-- Opening Marker --
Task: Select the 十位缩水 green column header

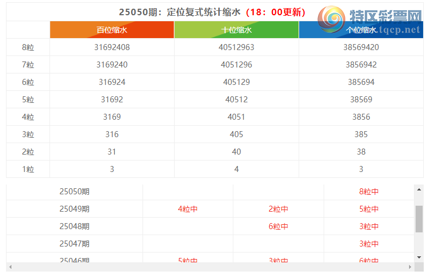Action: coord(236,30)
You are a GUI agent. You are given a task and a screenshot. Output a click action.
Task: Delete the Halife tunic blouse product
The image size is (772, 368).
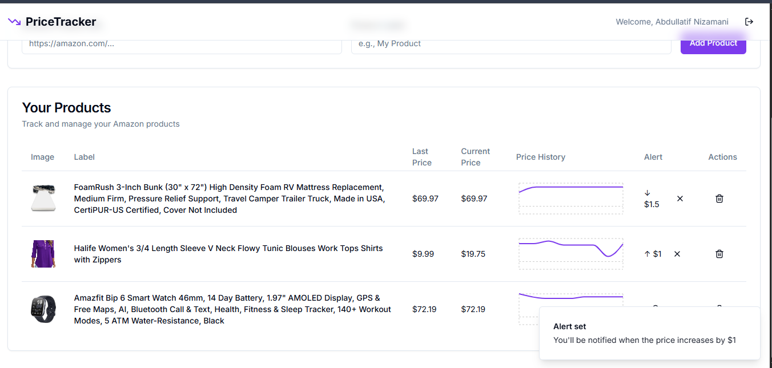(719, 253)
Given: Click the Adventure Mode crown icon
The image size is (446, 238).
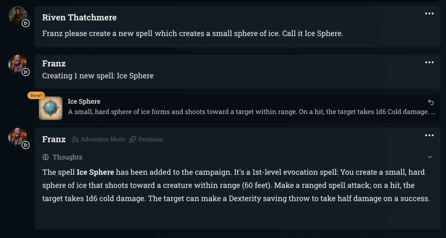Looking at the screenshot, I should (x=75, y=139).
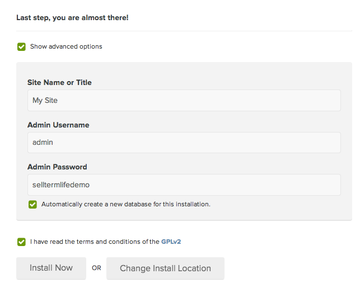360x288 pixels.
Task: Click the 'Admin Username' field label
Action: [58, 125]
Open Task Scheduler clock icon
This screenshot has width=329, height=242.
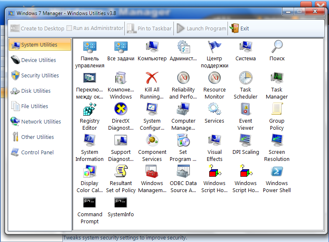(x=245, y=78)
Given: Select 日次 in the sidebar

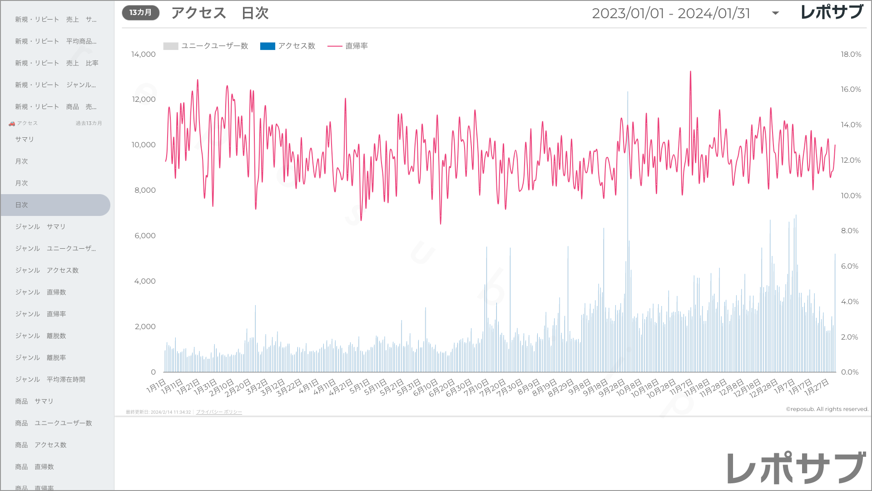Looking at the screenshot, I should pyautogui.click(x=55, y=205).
-- Closing Marker --
-- Opening Marker --
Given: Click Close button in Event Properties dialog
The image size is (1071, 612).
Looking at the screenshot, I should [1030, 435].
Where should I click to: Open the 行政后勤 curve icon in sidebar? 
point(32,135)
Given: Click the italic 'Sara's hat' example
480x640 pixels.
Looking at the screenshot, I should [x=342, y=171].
-- Closing Marker --
Once the line with "Task: Delete the Halife tunic blouse product" is found above, print it and every line after it through the line with "Open Task Scheduler clock icon", exactly. Pictures stay out.

Task: Delete the Halife tunic blouse product
The image size is (772, 368).
(719, 253)
Given: Click the Adventure Mode crown icon
The image size is (446, 238).
Looking at the screenshot, I should (x=75, y=139).
360x288 pixels.
Task: Click the 'Admin Username' field label
Action: [58, 125]
Open Task Scheduler clock icon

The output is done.